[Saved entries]
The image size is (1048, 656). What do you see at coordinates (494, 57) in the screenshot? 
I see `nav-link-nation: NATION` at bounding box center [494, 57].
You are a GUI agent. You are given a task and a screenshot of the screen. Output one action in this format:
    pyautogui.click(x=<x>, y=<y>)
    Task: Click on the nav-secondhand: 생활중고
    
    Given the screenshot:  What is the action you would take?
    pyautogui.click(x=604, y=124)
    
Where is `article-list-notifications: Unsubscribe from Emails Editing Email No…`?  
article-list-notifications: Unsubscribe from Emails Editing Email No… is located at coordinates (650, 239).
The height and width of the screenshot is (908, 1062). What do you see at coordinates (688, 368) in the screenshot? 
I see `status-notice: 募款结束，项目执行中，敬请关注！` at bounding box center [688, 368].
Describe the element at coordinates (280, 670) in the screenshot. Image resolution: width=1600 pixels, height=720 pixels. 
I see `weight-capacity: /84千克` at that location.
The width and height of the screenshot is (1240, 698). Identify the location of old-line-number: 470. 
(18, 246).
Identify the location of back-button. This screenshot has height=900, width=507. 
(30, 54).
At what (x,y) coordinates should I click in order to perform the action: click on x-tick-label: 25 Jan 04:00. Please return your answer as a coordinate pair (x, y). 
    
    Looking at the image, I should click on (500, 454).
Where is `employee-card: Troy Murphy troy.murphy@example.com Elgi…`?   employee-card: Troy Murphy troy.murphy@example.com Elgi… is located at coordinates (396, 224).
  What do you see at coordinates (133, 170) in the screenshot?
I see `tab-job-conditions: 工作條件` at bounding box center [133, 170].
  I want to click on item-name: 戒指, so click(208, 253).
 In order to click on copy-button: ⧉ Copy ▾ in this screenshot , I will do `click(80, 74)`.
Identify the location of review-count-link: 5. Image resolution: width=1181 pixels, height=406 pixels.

Exercise details
Please copy out every one of the saved entries above word for word.

Solution to the exercise
The image size is (1048, 656). What do you see at coordinates (494, 57) in the screenshot? 
I see `nav-link-nation: NATION` at bounding box center [494, 57].
You are a GUI agent. You are given a task and a screenshot of the screen. Output one action in this format:
    pyautogui.click(x=<x>, y=<y>)
    Task: Click on the nav-secondhand: 생활중고
    
    Given the screenshot:  What is the action you would take?
    pyautogui.click(x=604, y=124)
    
Where is `article-list-notifications: Unsubscribe from Emails Editing Email No…`?  
article-list-notifications: Unsubscribe from Emails Editing Email No… is located at coordinates (650, 239).
The height and width of the screenshot is (908, 1062). What do you see at coordinates (688, 368) in the screenshot? 
I see `status-notice: 募款结束，项目执行中，敬请关注！` at bounding box center [688, 368].
Describe the element at coordinates (280, 670) in the screenshot. Image resolution: width=1600 pixels, height=720 pixels. 
I see `weight-capacity: /84千克` at that location.
The width and height of the screenshot is (1240, 698). Identify the location of old-line-number: 470. 
(18, 246).
Identify the location of back-button. This screenshot has height=900, width=507. 
(30, 54).
At what (x,y) coordinates should I click in order to perform the action: click on x-tick-label: 25 Jan 04:00. Please return your answer as a coordinate pair (x, y). 
    
    Looking at the image, I should click on (500, 454).
Where is `employee-card: Troy Murphy troy.murphy@example.com Elgi…`?   employee-card: Troy Murphy troy.murphy@example.com Elgi… is located at coordinates (396, 224).
  What do you see at coordinates (133, 170) in the screenshot?
I see `tab-job-conditions: 工作條件` at bounding box center [133, 170].
  I want to click on item-name: 戒指, so click(208, 253).
 In order to click on copy-button: ⧉ Copy ▾ in this screenshot , I will do `click(80, 74)`.
Identify the location of review-count-link: 5. Image resolution: width=1181 pixels, height=406 pixels.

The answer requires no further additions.